0000 Xxxxxxx Xxxxx Xxxx
Xxxxxxx, XX 00000
Dear Xxxxxxx:
This letter is intended to set forth the understanding between Ophidian and you
concerning business development activities surrounding the TGF-beta program as
described as the Host Response Program in the Company's Prospectus dated May 7,
1998. Ophidian recognizes your central role in the future development of this
program that may lead to commercial partnerships or some form of capitalization
from a third party. In recognition of your ongoing and active role in
establishing these business opportunities, Ophidian is willing to provide the
following incentives to you.
Both parties acknowledge that the funding from third parties to continue the
research and business objectives of the TGF-beta program can be structured in a
variety of ways which cannot all be specified at this time. The funding may take
the form of a partnership or a joint venture with Ophidian, the sale of all or a
portion of the assets of the TGF-beta program to a third party, or other
variations of the above.

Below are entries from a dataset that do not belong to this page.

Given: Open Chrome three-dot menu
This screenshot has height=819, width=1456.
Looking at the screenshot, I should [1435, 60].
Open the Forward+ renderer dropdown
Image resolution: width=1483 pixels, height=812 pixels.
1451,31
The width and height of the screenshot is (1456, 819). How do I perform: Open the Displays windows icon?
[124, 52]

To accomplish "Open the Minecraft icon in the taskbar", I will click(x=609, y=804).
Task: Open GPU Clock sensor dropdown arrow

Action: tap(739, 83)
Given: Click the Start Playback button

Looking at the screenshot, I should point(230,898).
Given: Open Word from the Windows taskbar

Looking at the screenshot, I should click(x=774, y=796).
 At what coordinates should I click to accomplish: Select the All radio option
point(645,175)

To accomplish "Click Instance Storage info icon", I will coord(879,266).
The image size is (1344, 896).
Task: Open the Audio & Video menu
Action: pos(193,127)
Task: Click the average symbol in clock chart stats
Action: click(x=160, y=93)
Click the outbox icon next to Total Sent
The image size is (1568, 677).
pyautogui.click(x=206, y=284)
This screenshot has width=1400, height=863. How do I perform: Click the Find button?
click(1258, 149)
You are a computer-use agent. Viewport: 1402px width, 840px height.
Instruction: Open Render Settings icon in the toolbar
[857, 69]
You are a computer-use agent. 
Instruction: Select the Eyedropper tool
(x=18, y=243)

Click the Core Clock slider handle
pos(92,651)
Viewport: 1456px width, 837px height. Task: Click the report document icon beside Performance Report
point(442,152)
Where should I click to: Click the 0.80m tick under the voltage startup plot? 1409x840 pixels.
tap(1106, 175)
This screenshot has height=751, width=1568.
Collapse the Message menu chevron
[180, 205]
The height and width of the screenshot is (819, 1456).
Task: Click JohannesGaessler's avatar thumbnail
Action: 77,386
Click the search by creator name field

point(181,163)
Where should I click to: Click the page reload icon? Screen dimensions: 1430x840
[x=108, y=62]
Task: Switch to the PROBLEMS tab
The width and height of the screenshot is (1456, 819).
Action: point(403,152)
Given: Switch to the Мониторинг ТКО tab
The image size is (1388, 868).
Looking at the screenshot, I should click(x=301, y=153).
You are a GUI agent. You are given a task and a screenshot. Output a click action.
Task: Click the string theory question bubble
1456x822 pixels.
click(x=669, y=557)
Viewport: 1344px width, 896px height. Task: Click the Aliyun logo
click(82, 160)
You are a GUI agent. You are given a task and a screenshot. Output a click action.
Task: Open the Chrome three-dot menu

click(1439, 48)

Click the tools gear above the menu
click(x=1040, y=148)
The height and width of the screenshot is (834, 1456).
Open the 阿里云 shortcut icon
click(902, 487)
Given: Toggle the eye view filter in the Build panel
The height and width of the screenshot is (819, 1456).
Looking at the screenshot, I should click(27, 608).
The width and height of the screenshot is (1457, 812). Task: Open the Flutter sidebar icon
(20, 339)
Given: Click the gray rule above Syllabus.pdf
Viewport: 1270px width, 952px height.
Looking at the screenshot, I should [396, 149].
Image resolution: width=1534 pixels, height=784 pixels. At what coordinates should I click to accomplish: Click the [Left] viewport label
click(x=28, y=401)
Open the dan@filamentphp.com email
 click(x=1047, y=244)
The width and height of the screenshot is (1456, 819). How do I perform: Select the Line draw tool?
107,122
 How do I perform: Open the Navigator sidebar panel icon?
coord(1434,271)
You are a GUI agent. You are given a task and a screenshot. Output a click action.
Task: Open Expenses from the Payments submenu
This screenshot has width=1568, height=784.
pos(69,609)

Ophidian will pay you a bonus based on the amount of
the payment it receives if (i) Ophidian and a third party enter into an
agreement for third party funding within three years from the date of this
letter agreement, (ii) you have made material contributions to the TGF-beta
program prior to the signing of the third party agreement and (iii) Ophidian
receives payment from the third party for the licensing or transfer of Ophdian's
ownership rights in the TFG-beta program within one year of the effective date
of the third party funding agreement.
Payment to Ophidian Bonus to Xxxxxxx
------------------- ----------------
* $50,000
* $100,000
If Ophidian enters into more than one agreement for third party funding, it will
pay you a bonus for each funding agreement that meets the criteria stated above.
Sincerely,
/s/ Xxxxxxx X. Xxxxxxxx
Xxxxxxx X. Xxxxxxxx, Ph.D.
President, Ophidian Pharmaceuticals, Inc.
*Information redacted for which confidential treatment has been requested.